Stored data entries:

........

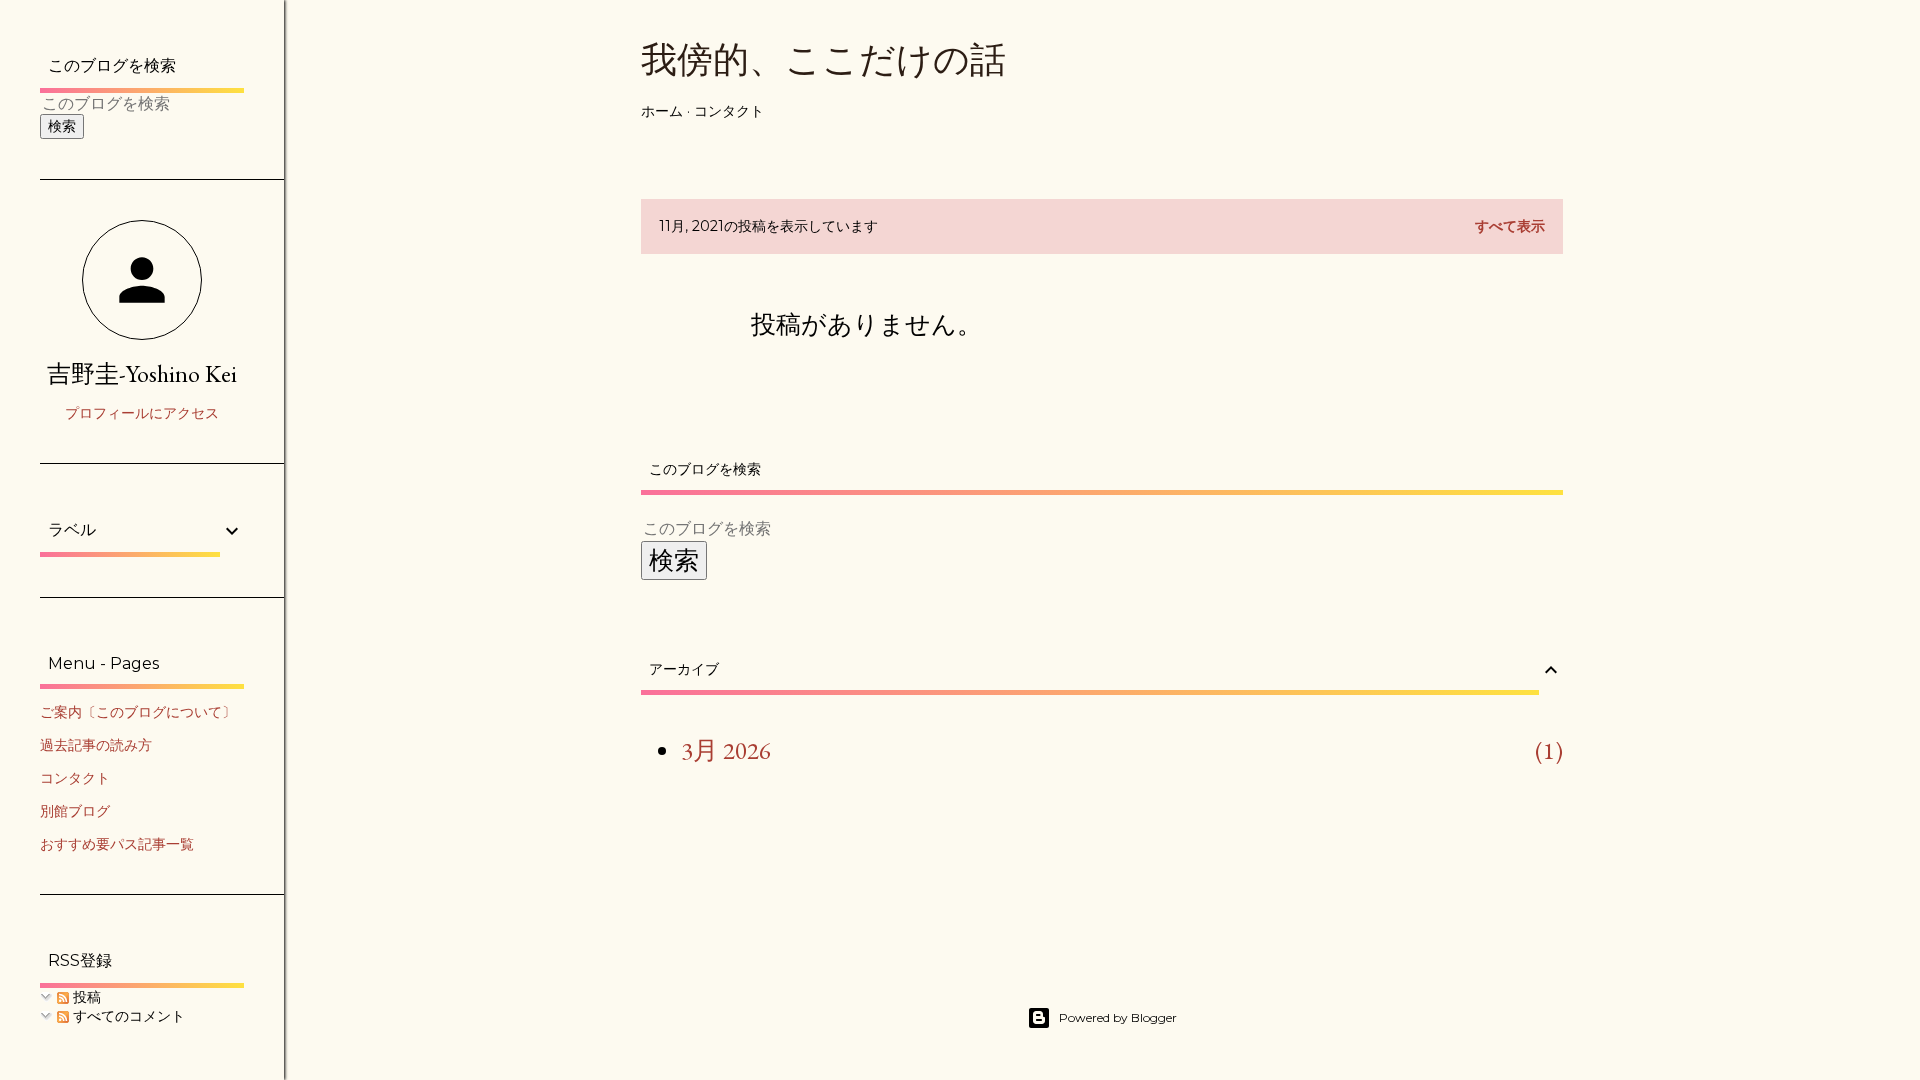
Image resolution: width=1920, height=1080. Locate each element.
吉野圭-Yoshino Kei (142, 373)
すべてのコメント (127, 1016)
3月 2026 (726, 750)
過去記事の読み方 (96, 745)
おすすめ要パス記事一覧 (117, 844)
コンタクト (729, 111)
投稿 (85, 997)
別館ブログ (75, 811)
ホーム (662, 111)
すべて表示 (1510, 226)
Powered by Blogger (1118, 1017)
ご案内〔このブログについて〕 (138, 712)
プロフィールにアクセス (142, 413)
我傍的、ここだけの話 (823, 59)
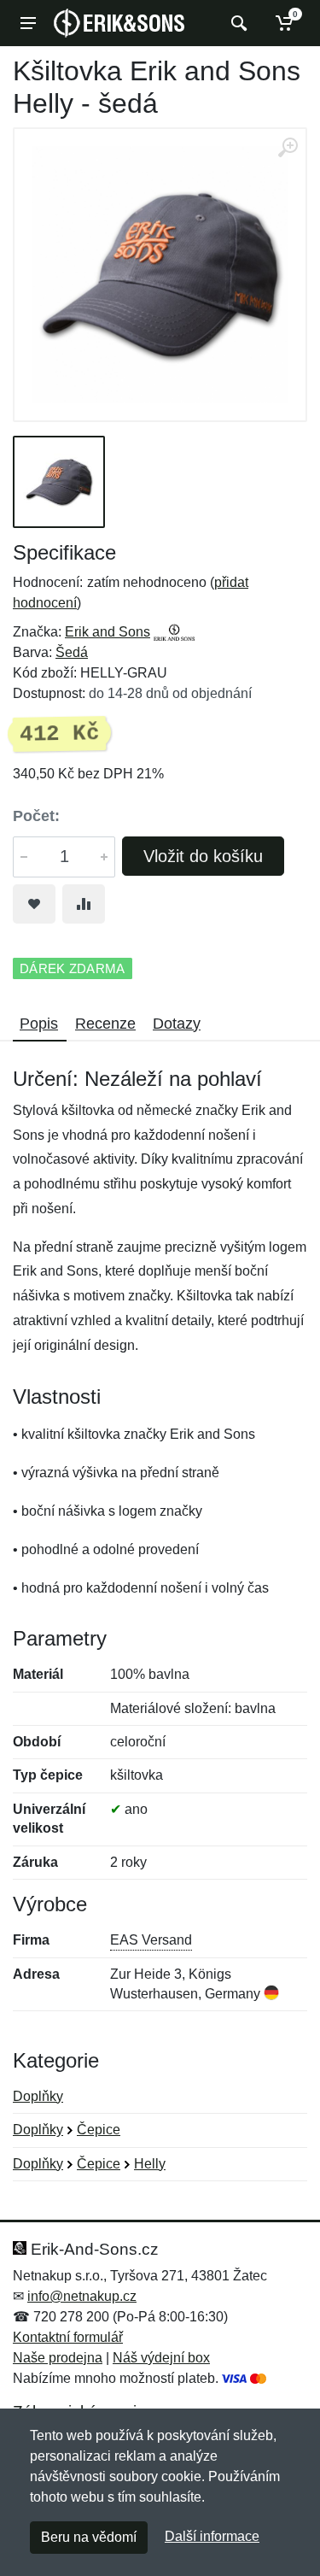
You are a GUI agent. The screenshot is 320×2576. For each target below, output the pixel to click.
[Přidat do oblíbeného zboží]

........

Report every line of the entries that carries the word "each".

Image resolution: width=1920, height=1080. Locate each element.
You are a GUI agent. The screenshot is 320×2576. For each target below, output the pixel to click.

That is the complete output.